OpenHarness — Architecture Overview (Informative)

Status: Informative narrative companion to the normative specification. Does not replace PROTOCOL.md or the JSON Schema. For repository boundaries, see SCOPE.md.

Language: English first · 中文

Why this document

Building OpenHarness is, in essence, maintaining a cross-platform agent communication contract: what JSON means, not how any particular Engine implementation executes it. This page groups that work into three layers so we do not overfit one product (e.g. desktop automation) into the only core protocol.

Three layers

Layer	What it is	Where it lives
1. Normative core	Wire envelope, `context`, `action_directives`, errors, versioning, capabilities, privacy/credential rules	PROTOCOL.md + Schema
2. Profiles (informative)	Recommended `action_type` names and `payload` shapes for a class of Shells (desktop automation, IM, TV, …). Shells/Engines opt in via `capabilities`.	Future appendices under `docs/profiles/` (to be added); not a single global primitive set for all deployments
3. Transport & execution feedback	HTTP header conventions (optional profile), streaming, post-execution state push	§15 of PROTOCOL (streaming informative today); roadmap — follow-up requests with `continuation` / `environment_state` vs future event channels

Rule of thumb: If a feature only applies to some Shells (mouse, rich cards, outbound HTTP), it belongs in Layer 2 or 3, not as a universal MUST in Layer 1 unless it is truly cross-cutting (e.g. request_id, privacy_tier).
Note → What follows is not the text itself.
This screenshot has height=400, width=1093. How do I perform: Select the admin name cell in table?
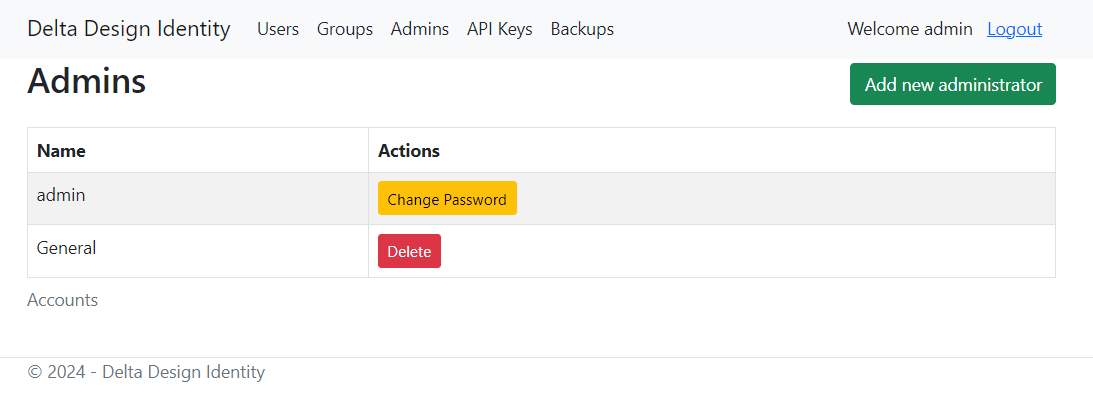point(61,195)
Layer 1 — Northbound: how Shells speak (“input dictionary”)

The protocol defines structured context, not one fixed sensor format.
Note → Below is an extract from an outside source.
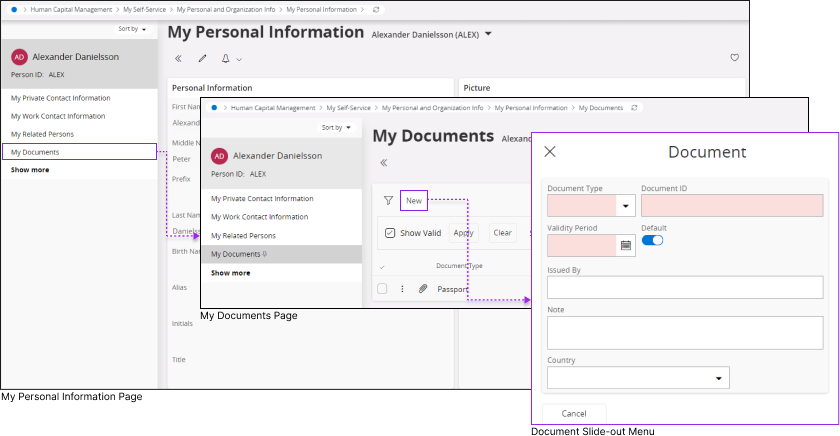Expand the Country dropdown
This screenshot has width=840, height=436.
(x=718, y=378)
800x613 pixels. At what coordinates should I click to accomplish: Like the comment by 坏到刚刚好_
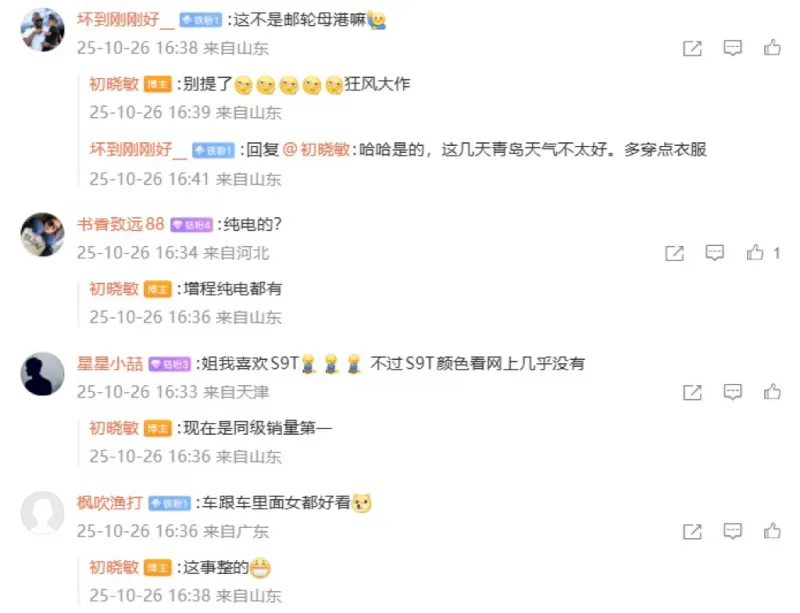(x=772, y=47)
user_intent — how the user’s command is expressed (natural language or structured).
environment_state — device/UI/surroundings with privacy_tier (public / restricted / secret).
attachments — references (ref_id, uri, asset_id); no large base64 blobs in the message body (see PROTOCOL §9.1).
task_hint, continuation, session_id, conversation_id — routing and resume without stuffing everything into a raw prompt.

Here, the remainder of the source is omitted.